Afua Kobi (fl. 1834–1884) was an Asantehemaa of the Ashanti Empire.

Afua Kobi, an Asante ruler in the Asante Kingdom in present day Ghana, was an "asantehemaa", that refers to a "queen mother". She informed the Asante royal council to avoid the war with British in the 19th century, but was active in the ensuing war. Afua Kobi was born into Asante aristocracy and was the daughter of asantehene, the king Owusu Afriye and asantehemaa Afua Sapon, and became the ninth asantehemaa in the Asante dynasty.

== Personal life ==
After being the ninth Asantehemaa in the Asante dynasty, she married one of the ruling asantehenes's council. Between 1835 and 1850, they had five children which includes two out of those five children became asantehenes and one later became asantehemaa. After the death of her husband, Kofi Nti, Afua married Boakye Tenten, who was also a council member, however, they had no further children. Therefore, her descendants held their key position leading in to the twentieth century when her great-great grandson was elected to the Asante throne known as "The Golden Stool.

== History ==
Despite the fact that Afua was ninth asantehemaa in the Asante Dynasty, her sons were not considered to be serious candidates for the Asante throne. However, as the conflict with the British escalated, the war began, one of her children, Kofi Karikari were enlisted to become asantehene. He was persuaded to make an oath that he would not seek throne, meaning he would give up his chances in becoming a candidate to the Asante throne. In 1867, Kofi was elected to the Golden Stool after the executions and the other candidates being exiled. Even though Kofi was supported by those who recommended the war with the British, His position regarding on handling the British colonialism remained unclear. His Mother, in her position as the asantehemaa, she took action, and in 1872, this was her response to the British governor "I am only a woman, but would fight the governor with my left hand" (Aidoo,1981, p. 71).

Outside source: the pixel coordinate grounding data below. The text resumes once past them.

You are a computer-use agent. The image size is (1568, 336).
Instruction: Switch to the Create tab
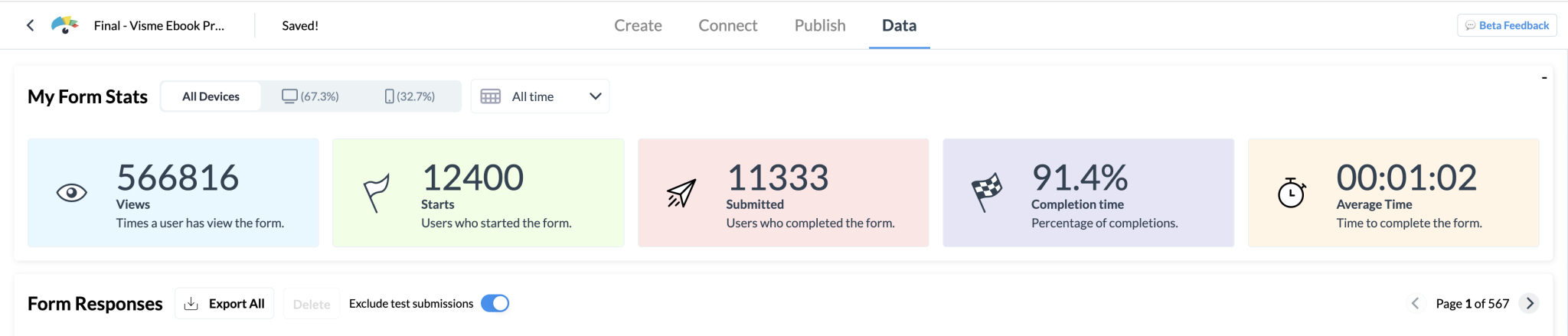pyautogui.click(x=638, y=25)
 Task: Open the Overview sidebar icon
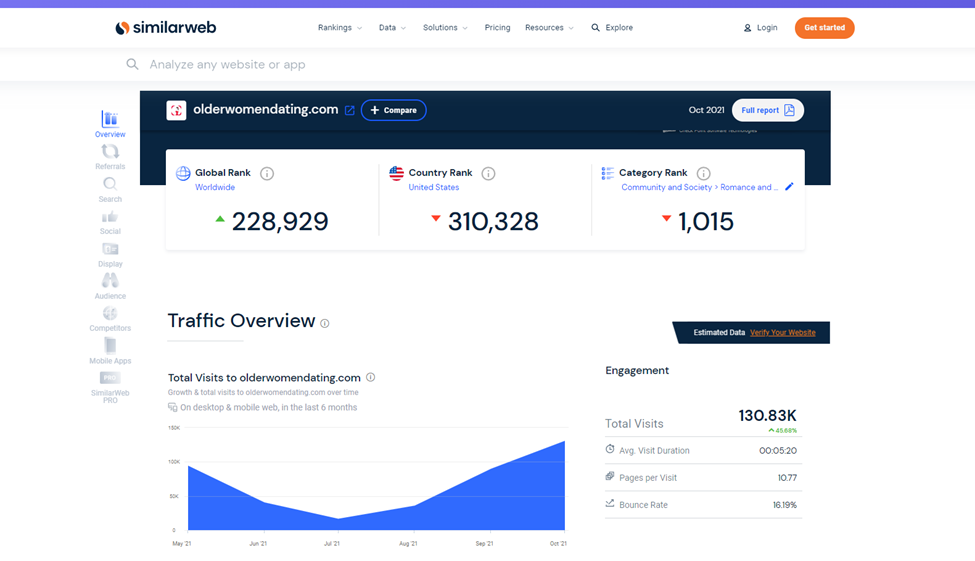110,124
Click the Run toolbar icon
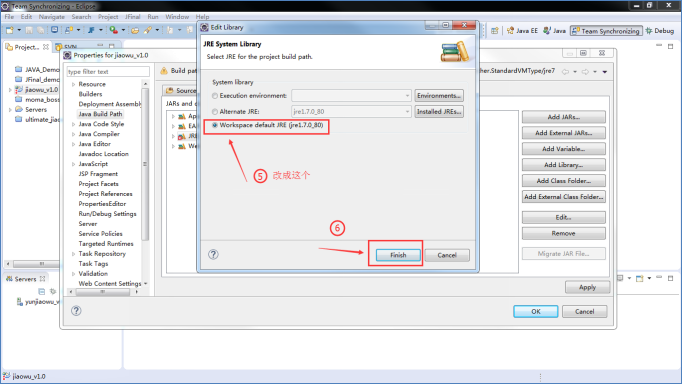The height and width of the screenshot is (384, 682). [x=114, y=30]
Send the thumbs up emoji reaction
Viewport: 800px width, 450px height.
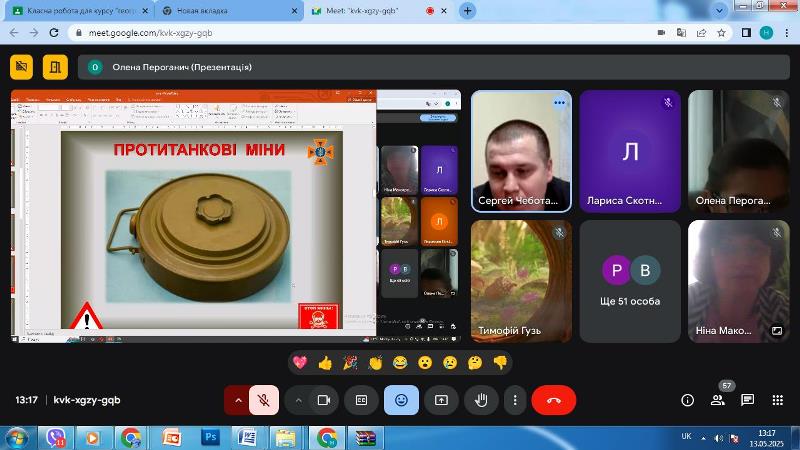[x=324, y=362]
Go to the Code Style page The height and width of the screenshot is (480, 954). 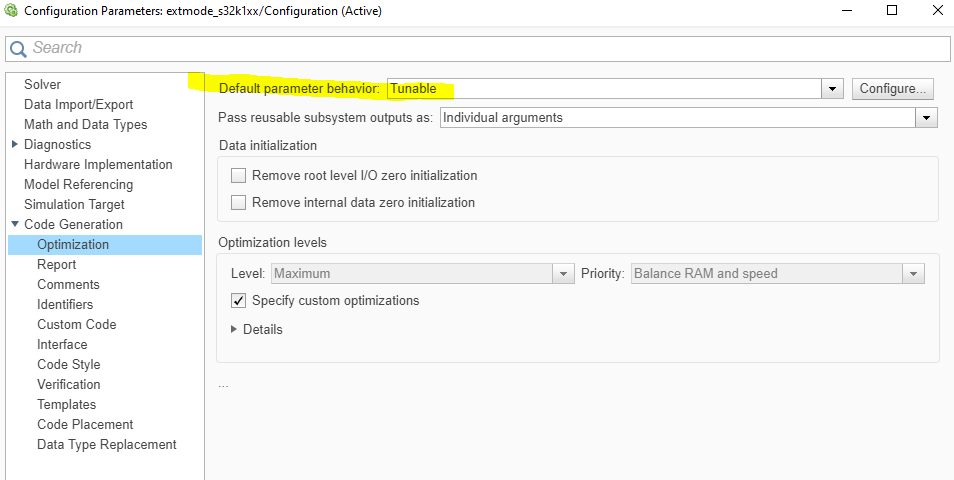(68, 364)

She was against a war with the British Empire, and in 1873 she spoke before her son and the council of military chiefs warning them that such a conflict would destroy their empire. Nevertheless, the chiefs chose to fight; they lost, and Kofi Karikari was replaced by his younger brother Mensa Bonsu. She remained as senior counselor in 1881, although neither son achieved anything of note during his reign. Afua Kobi's daughter was Yaa Akyaa, who was eventually successful in seeing her children installed on the throne, and who in 1884 kicked her brother Mensa Bonsu from the throne; he and his mother were then exiled by Yaa Akyaa's agency.